Troy’s City Council recently passed a law banning students under age 18 from loitering within 2,000 feet of a school between 7 am and 4 pm. School administrators say that the law will reduce fighting and city leaders also say it should help traffic flow. As RPI students, we worry that instead of solving problems, this new law will only cause more.

Under the new law, Troy students can no longer loiter across the street from their school located just off RPI property. In order to hang out with friends, they will have to be 2,000 feet away from the school, perhaps pushing the loitering place closer to or directly onto RPI property. Troy High students have already been seen congregating near Davison and Sharp Halls and this new law will only give them more motivation to move farther from their school and closer to ours.

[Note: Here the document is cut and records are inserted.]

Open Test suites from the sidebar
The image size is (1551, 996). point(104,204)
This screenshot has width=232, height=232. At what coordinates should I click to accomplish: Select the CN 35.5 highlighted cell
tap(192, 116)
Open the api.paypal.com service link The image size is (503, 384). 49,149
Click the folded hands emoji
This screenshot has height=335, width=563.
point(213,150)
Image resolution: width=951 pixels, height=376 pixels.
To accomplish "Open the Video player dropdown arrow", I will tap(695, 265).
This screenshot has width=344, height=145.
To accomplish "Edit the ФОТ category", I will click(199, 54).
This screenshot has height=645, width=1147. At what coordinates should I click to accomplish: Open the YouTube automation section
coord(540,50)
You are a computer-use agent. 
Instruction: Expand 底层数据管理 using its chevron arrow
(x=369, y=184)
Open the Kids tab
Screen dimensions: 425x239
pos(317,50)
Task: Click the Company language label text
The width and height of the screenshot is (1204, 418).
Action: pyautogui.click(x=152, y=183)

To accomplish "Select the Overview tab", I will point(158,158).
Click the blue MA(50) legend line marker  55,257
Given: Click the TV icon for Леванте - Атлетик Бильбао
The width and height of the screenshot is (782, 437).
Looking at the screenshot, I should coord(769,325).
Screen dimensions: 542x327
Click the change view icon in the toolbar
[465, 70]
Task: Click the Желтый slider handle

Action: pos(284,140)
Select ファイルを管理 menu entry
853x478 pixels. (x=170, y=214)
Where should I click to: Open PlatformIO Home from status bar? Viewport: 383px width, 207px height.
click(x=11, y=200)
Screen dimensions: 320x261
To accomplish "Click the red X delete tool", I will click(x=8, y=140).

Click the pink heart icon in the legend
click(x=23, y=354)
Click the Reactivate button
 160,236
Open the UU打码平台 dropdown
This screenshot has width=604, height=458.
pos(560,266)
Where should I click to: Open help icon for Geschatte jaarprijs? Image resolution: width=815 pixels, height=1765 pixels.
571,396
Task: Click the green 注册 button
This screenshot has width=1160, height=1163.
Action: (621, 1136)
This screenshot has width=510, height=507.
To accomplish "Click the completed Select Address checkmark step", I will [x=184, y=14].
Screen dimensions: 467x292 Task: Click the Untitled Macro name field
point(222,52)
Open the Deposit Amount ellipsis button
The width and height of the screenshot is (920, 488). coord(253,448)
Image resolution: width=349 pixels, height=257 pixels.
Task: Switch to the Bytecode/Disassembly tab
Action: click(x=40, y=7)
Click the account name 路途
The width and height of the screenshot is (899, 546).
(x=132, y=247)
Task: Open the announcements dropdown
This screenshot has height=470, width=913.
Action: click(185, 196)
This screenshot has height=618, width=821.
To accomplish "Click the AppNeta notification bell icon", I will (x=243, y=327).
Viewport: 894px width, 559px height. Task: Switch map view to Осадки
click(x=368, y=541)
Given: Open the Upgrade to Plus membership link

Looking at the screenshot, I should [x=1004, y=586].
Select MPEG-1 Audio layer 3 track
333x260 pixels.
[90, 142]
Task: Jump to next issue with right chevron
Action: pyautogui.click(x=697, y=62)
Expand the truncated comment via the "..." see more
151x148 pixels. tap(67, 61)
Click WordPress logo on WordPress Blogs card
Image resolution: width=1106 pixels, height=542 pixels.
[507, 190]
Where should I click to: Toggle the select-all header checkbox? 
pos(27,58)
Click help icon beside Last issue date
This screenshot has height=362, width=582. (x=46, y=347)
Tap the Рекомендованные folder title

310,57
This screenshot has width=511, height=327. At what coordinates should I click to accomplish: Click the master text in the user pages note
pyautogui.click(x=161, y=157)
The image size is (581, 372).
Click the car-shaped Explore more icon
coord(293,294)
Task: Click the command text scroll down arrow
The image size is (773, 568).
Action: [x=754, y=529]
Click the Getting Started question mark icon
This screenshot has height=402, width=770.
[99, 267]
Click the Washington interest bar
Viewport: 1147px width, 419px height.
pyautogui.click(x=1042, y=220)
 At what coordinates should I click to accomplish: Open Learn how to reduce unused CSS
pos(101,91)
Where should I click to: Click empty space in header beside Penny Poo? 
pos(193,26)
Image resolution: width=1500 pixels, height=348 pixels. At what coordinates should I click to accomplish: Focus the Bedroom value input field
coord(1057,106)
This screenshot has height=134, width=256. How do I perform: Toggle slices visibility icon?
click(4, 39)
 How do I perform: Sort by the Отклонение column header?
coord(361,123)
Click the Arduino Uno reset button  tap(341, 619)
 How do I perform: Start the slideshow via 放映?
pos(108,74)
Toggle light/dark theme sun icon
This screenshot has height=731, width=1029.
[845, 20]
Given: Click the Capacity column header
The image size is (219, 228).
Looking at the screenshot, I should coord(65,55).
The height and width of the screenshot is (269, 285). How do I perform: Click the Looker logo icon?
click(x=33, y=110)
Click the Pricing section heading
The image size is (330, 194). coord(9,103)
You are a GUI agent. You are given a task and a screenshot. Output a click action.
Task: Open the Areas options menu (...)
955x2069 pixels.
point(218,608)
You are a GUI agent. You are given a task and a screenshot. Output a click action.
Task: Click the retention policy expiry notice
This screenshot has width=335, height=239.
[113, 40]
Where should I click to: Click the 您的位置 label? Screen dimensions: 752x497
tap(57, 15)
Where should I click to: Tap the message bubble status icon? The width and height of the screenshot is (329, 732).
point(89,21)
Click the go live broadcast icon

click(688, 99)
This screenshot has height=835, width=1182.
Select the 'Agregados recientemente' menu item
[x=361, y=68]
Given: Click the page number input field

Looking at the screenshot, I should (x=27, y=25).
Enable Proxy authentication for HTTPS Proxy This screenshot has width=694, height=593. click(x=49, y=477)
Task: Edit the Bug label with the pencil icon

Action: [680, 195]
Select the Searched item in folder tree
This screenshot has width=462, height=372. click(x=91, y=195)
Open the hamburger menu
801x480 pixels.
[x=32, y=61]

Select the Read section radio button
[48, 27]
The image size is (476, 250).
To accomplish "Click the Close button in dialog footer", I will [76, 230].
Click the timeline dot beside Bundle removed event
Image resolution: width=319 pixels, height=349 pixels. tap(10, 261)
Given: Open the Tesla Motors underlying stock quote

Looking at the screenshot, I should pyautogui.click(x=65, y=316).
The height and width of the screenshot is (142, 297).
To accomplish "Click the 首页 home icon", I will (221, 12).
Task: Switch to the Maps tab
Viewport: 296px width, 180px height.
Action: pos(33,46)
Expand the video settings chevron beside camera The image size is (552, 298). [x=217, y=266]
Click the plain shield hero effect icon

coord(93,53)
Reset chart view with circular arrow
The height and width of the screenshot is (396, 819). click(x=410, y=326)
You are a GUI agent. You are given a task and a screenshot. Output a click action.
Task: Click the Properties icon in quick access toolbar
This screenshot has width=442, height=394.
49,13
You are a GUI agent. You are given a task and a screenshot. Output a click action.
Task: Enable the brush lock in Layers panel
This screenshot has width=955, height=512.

This new law doesn’t solve the problems of fighting and traffic congestion; it only moves them. Now, instead of fights breaking out across from the school where school security can respond, it could happen on RPI property or elsewhere. School security may not be able to stop fights in progress if they do not know where they are occurring. Similarly, while it may be easier for motorists to travel on the road directly in front of the school, students will only find other places to congregate and thus traffic will bottleneck at these new locations, perhaps making it harder to leave RPI parking areas.

While the ideas behind this new law are good, the implementation is not a good one. The new law probably will not alleviate traffic jams or reduce fighting; it will just change the locations where these problems occur.